A close-up of this bar is shown in Figure 3. Very few people in your meeting would probably realize the bar is sitting out in front of the back plane, the plane with the scale. To read this bar against the scale you actually have to let your eye run back along the diagonal shown between the arrows at the base of the bar, and then extrapolate that same projection from the top of the bar back to the back plane. Only then would you come up with the value that the author conveniently put in the data table below the chart.

Figure 3
In the blink of an eye, many people gain the misperception of a value of 800, which is only 63 percent of the actual value of 1261. Or, maybe in that blink they gained the misperception of a value of 1,000, which is only 79 percent of the correct value. Yes, they can read the Arabic numerals in the data table, but their misperception has been formed in that blink, and they are on to thinking about other issues and the implications of the wrong perception that they have begun to trust.
The cause of this misperception is due solely to the gratuitous use of a 3-D projection. Thrown in for "free," the third dimension adds nothing. In fact, it is a major detriment to effective communication. Almost every viewer has a misperception, yet the amount varies widely among different individuals.
The consequences of this phenomenon go even further. We saw that many people could easily perceive the second bar to be about 461 or 261 units lower than actual, if they focused on those left corners. These differences are "constants" in this chart, caused by: the angle of the 3-D projection, the distance the bar stands in front of the back plane, and the reality of human perception.
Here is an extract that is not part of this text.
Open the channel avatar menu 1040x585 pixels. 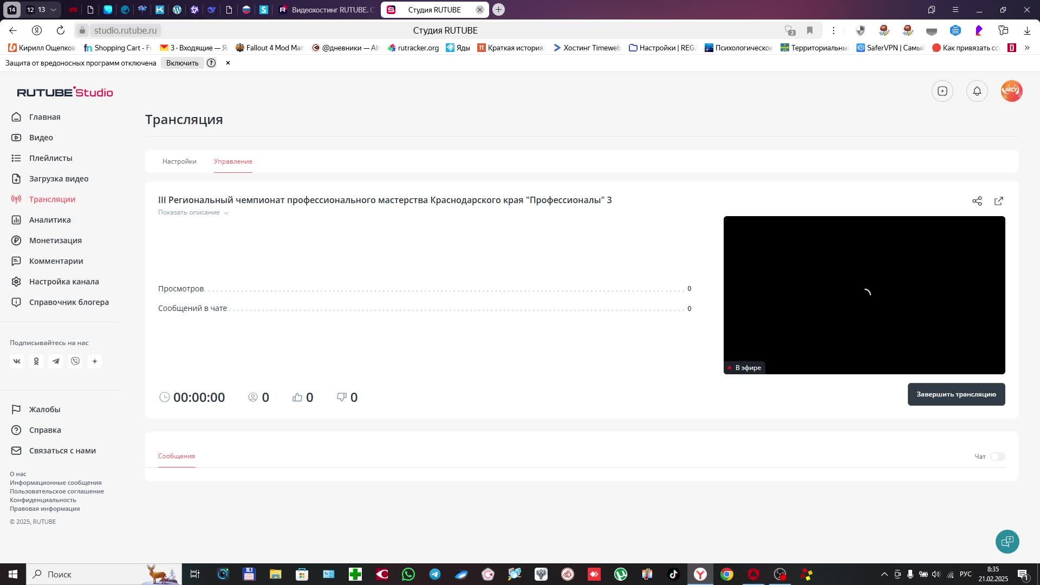click(1011, 91)
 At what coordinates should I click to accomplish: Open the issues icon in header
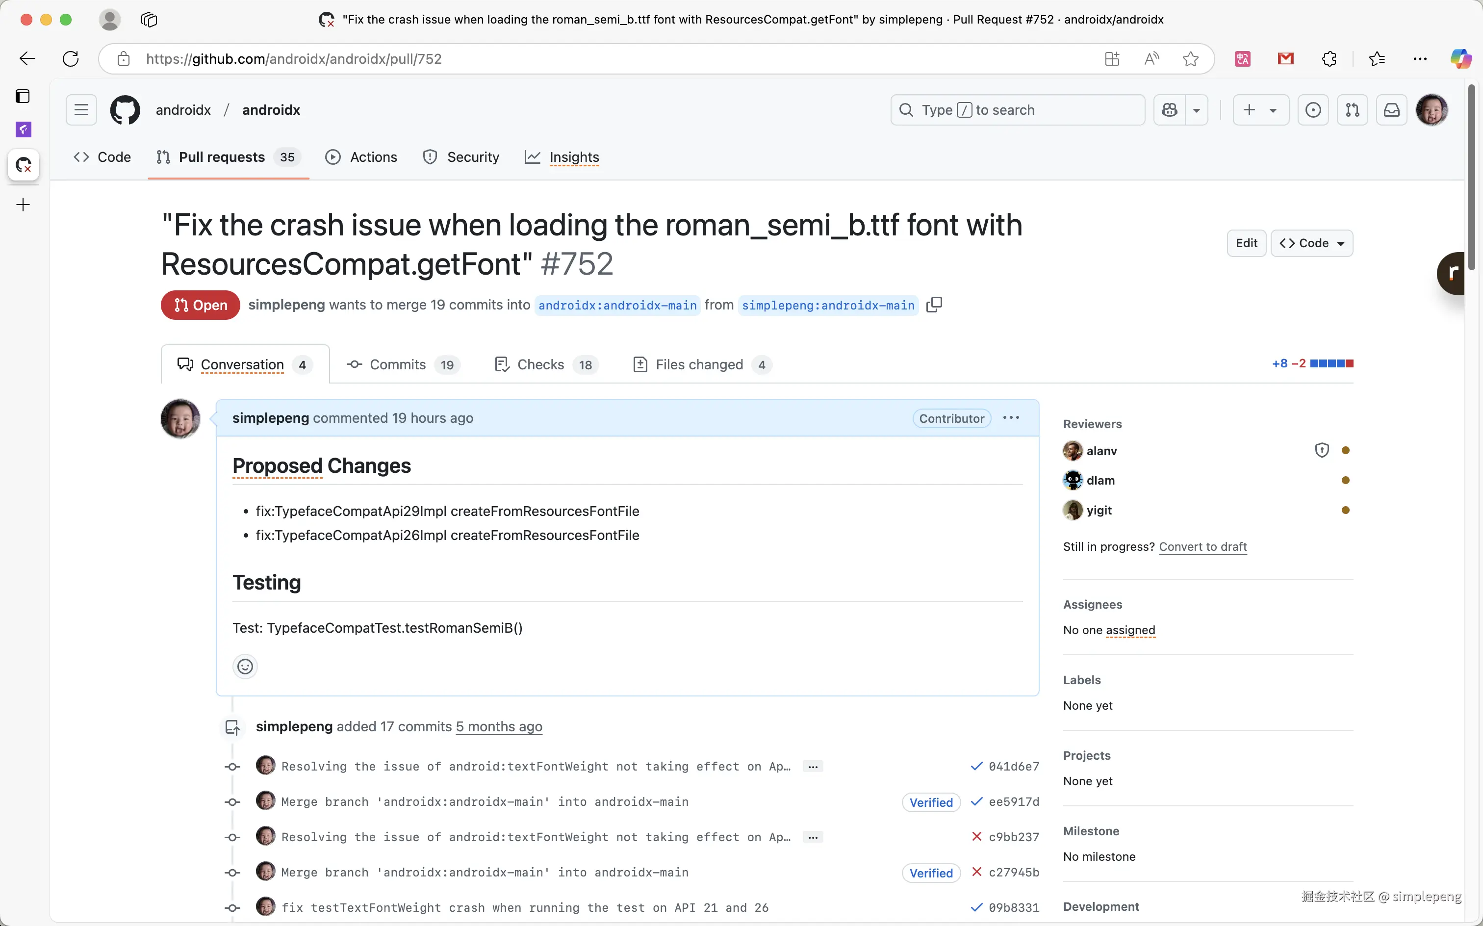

For the fourth bar, reducing the true value by these "constants" means the bar is perceived to be around 4357 or 4557-90 or 95 percent of its actual value. Thus, even for a given individual, the perceived distortion in the height of 3-D bars varies across the chart. The distortion is greater for short bars than for tall bars.
Those who perceived the second bar to be 800 may perceive the fourth bar to be 5.4 times larger [4357/800]. Those who perceived 1,000 may perceive the fourth bar to be 4.5 times larger [1000/4557]. And those who did the arithmetic would know that 4818 is actually only 3.8 times larger than 1261.
We observed earlier that a rationale for creating this image in the first place was to give a sense of the comparative values of the heights of the bars. Now we can see that the use of the gratuitous 3rd dimension has completely discombobulated our ability to make intelligent comparisons of these values. It is hard to believe there is any redeeming virtue for 3-D bar charts.
At the next presentation where you see images with a gratuitous 3rd dimension, realize that you, and everyone else in that room, are subject to building misperceptions of the data. Furthermore, your colleagues probably have different misperceptions than you, thus creating a terrible environment for effective, efficient, decision-making, and a great waste of organizational resources.
For the MDs and PhDs at that medical conference, their responsiveness to issues in graphicacy, such as this, was impressive to behold. Now, business leaders and Business Intelligence practitioners need to focus on graphicacy issues as well, educating all members of their organization, to reduce the "risk" in their communication.